So lets all just swap jobs? It's that simple? Everyone earns exactly the same and our jobs require the same training and skills?
And there are lots of jobs within walking distance of where people live?
Your naivety is almost as mind boggling as the JRF's
The model for employment movement patterns used by academics, government and such relies heavily on this assumption though, or that people can easily move from one end of the country to another to the other at the drop of a hat.
I'm happy for you that you can live without a car, but many people cannot.
And they are not used just to go to work of course.
As the study shows that the internet is a luxury then internet shopping is ruled out (unless you want to use you credit card on a public machine at the library, a great idea security wise) then you'll be driving to the shops.
Then you mite want to see family and friends?
Perhaps you have moved to be closer to the best job that you could get (as per your inspirational idea) but this has meant that you are now nowhere near your family, your friends, or your children's school.
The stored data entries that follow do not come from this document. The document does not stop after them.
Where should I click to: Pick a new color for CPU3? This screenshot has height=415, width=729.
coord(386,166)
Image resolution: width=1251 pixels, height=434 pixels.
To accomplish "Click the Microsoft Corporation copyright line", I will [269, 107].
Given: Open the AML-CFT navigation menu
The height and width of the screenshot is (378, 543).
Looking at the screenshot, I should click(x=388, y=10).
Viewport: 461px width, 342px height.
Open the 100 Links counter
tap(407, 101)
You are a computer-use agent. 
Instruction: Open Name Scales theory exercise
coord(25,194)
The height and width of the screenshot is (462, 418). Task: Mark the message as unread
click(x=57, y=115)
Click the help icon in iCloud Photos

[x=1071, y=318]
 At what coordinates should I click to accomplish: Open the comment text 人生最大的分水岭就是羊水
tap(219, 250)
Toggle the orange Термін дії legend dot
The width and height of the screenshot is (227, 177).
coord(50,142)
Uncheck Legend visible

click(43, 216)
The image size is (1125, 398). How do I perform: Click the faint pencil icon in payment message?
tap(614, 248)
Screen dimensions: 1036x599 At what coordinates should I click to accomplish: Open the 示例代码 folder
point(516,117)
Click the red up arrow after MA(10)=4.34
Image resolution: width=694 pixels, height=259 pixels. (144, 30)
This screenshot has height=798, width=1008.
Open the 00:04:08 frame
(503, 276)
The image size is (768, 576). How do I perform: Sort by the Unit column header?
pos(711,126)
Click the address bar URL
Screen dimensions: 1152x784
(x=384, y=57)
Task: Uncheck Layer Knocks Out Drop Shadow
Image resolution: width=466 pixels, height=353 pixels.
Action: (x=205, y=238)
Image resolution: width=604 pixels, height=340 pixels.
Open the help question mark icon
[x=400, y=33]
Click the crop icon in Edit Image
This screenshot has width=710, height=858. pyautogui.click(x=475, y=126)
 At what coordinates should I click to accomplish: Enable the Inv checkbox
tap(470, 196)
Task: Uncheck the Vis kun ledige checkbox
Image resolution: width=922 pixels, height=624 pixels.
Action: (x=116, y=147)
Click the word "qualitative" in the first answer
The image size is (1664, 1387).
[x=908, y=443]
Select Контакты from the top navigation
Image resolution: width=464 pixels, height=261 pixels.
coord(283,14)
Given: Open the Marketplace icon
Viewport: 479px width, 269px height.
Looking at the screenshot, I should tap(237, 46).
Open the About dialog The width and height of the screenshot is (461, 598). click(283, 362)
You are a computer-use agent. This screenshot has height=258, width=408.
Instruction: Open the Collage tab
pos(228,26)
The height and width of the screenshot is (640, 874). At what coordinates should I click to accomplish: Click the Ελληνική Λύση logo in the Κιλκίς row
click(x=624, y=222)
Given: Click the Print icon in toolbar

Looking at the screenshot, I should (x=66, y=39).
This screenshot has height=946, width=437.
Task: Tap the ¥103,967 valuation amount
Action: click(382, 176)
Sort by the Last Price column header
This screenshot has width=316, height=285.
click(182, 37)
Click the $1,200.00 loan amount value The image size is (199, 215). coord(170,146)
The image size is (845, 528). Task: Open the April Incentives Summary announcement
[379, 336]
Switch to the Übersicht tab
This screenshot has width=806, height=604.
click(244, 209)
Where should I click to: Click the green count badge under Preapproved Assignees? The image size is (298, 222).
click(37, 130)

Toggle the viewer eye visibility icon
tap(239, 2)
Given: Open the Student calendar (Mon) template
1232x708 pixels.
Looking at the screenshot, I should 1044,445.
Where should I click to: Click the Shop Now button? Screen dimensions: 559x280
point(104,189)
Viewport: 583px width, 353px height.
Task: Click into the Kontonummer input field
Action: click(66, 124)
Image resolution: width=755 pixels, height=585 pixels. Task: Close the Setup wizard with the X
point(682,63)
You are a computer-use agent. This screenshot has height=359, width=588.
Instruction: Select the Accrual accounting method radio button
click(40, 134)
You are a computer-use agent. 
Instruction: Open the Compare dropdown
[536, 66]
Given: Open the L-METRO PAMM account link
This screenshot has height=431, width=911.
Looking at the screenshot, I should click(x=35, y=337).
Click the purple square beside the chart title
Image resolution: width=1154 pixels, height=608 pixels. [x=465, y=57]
Oh wait, it's not that simple is it?
Or shall we use public transport?
Buses are useless for most journeys except getting into town centres, in most places, and take a looooooong time, trains are a little better, if they go to where you want to, but often the don;t and require a change or 2.
And there's the other "cost" that is never mentioned.
Time, how much time is saved by driving?
Time is something only the rich should enjoy?
The rest of use should be working to earn a pittance and pay taxes through the nose.
Just how much of these figures is swallowed up by tax by the way?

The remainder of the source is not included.